## Required work
Copy the lines of the items exactly, from the line containing "Click the Operating System heading link" through the last line of the items, including both ends.

[Items for finding displayed items]
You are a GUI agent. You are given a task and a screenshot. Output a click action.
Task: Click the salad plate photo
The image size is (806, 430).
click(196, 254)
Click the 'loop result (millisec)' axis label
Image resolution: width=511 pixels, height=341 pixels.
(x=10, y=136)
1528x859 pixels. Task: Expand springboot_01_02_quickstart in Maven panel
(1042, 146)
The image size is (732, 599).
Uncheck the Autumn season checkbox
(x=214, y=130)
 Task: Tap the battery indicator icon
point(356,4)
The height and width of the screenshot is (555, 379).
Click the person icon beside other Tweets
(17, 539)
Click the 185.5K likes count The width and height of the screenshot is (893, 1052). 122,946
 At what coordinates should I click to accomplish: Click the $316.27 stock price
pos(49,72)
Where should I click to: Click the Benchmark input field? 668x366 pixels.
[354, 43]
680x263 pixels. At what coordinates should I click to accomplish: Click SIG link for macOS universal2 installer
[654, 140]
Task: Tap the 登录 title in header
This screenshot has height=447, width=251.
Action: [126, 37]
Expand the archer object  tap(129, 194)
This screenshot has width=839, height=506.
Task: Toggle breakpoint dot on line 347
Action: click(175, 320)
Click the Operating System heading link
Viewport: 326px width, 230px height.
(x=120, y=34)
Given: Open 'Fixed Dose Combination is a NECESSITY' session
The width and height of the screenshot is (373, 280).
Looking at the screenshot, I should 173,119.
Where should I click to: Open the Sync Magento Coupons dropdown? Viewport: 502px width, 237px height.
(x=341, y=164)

## Task answer
Click the Operating System heading link
Viewport: 326px width, 230px height.
(x=120, y=34)
Given: Open 'Fixed Dose Combination is a NECESSITY' session
The width and height of the screenshot is (373, 280).
Looking at the screenshot, I should 173,119.
Where should I click to: Open the Sync Magento Coupons dropdown? Viewport: 502px width, 237px height.
(x=341, y=164)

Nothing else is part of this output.